(Records supplied)
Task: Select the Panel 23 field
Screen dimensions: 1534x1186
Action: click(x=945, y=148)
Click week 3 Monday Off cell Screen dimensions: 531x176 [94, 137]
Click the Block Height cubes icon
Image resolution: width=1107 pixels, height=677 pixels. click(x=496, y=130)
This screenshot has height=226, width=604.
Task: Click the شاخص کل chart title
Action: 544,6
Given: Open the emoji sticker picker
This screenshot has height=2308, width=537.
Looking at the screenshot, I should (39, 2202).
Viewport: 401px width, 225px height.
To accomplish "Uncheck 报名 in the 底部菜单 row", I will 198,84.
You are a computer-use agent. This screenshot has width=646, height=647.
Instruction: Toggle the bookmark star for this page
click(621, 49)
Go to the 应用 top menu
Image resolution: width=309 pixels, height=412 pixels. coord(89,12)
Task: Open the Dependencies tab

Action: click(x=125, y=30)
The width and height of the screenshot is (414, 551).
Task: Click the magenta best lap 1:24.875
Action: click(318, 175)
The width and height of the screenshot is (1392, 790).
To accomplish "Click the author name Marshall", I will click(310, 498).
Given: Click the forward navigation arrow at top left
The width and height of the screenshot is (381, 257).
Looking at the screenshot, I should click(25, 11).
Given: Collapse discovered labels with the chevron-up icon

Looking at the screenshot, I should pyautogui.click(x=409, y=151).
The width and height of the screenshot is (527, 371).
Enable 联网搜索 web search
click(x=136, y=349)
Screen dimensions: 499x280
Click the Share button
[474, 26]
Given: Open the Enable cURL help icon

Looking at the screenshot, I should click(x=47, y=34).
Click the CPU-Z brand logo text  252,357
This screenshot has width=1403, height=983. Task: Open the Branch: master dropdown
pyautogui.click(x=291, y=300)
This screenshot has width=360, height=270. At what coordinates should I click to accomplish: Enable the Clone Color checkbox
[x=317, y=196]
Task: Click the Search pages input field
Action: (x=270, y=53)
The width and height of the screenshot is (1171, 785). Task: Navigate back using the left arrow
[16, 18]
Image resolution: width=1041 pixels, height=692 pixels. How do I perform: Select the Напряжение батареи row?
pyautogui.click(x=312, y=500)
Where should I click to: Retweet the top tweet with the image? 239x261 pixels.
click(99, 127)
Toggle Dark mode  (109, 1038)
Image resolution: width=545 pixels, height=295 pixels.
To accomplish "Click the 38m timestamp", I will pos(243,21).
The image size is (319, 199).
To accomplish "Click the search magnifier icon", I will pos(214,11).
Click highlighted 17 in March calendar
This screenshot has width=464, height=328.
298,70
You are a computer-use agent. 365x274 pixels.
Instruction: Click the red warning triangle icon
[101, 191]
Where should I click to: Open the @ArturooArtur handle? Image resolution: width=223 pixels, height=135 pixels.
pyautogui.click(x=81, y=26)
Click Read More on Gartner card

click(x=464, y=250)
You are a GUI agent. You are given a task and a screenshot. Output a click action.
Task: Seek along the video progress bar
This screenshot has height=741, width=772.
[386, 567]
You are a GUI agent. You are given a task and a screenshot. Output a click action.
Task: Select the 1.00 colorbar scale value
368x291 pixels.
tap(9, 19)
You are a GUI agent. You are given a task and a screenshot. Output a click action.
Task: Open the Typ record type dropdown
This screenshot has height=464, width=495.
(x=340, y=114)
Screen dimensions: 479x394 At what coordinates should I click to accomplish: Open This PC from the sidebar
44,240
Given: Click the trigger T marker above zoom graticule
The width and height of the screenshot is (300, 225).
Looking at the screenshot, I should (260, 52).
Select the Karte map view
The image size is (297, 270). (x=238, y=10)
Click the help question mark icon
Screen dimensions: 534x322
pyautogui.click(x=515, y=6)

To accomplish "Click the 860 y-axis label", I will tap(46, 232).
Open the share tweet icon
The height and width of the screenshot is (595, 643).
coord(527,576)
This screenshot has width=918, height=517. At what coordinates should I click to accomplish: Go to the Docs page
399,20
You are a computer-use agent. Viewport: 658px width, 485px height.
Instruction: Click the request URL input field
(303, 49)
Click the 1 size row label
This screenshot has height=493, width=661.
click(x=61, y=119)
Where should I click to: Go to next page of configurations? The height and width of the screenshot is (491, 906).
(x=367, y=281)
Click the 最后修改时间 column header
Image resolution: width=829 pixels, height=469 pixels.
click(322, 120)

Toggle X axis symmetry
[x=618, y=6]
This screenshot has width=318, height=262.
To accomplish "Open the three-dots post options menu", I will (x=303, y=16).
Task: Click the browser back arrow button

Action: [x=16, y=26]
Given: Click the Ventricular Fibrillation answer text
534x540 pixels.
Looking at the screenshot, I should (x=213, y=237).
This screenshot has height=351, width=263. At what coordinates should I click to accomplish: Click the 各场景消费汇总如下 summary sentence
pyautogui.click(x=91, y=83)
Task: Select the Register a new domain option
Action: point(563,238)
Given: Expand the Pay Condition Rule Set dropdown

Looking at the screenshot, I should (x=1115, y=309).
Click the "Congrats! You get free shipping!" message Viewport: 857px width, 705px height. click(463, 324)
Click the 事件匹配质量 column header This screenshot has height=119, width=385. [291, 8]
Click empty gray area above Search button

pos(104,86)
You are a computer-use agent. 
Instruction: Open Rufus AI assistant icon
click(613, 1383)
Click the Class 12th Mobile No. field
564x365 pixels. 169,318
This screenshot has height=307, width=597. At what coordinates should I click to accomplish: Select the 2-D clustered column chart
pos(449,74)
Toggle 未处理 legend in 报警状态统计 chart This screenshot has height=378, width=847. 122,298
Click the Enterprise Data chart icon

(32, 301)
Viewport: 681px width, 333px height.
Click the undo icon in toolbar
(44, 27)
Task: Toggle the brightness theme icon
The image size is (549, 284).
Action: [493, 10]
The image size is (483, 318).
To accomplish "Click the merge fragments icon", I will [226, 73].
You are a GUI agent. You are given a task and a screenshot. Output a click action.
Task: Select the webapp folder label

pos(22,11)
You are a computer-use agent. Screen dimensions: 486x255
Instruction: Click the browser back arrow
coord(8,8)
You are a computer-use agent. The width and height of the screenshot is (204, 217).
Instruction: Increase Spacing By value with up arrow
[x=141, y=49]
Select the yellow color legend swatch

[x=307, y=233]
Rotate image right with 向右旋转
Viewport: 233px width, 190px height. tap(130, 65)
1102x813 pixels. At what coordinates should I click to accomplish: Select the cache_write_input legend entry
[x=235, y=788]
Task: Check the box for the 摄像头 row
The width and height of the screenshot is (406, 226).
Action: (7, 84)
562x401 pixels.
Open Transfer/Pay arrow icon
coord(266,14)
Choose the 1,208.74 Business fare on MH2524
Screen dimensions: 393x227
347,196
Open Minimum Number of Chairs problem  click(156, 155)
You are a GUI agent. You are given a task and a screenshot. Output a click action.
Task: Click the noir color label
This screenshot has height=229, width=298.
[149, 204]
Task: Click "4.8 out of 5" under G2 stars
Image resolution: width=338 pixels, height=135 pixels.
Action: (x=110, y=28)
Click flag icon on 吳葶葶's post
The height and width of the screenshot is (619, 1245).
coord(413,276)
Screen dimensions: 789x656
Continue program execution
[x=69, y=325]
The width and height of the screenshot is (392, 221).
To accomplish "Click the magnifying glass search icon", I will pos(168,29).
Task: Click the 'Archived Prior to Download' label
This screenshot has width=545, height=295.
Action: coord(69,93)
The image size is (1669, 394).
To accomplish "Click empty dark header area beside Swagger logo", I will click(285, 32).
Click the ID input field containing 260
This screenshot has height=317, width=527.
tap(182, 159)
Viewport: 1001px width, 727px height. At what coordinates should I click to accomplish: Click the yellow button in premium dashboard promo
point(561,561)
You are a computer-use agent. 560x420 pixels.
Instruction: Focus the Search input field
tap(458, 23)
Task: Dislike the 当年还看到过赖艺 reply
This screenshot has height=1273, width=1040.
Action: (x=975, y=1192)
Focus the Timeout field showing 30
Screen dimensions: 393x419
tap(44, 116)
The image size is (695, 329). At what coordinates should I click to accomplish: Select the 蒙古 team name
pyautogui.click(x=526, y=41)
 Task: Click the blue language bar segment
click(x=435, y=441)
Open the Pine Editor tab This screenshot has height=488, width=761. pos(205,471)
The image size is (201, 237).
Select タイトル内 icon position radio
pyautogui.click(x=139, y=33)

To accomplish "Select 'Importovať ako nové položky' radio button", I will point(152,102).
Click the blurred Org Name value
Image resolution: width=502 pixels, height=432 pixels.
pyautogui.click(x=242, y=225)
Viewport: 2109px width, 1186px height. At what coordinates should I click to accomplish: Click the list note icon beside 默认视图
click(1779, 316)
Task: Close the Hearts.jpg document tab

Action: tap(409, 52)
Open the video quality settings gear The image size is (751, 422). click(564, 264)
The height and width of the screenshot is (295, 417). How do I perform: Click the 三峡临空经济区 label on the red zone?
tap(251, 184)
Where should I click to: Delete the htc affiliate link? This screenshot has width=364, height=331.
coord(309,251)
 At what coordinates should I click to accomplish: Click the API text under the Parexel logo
(End Records supplied)
> _Task to complete_: Up to and including the line with "Viewport: 401px width, 225px height.", repeat the data exactly, starting from its first line; nothing else belongs in the response.

> _Reply to the task_:
Task: Select the Panel 23 field
Screen dimensions: 1534x1186
Action: click(x=945, y=148)
Click week 3 Monday Off cell Screen dimensions: 531x176 [94, 137]
Click the Block Height cubes icon
Image resolution: width=1107 pixels, height=677 pixels. click(x=496, y=130)
This screenshot has height=226, width=604.
Task: Click the شاخص کل chart title
Action: 544,6
Given: Open the emoji sticker picker
This screenshot has height=2308, width=537.
Looking at the screenshot, I should (39, 2202).
Viewport: 401px width, 225px height.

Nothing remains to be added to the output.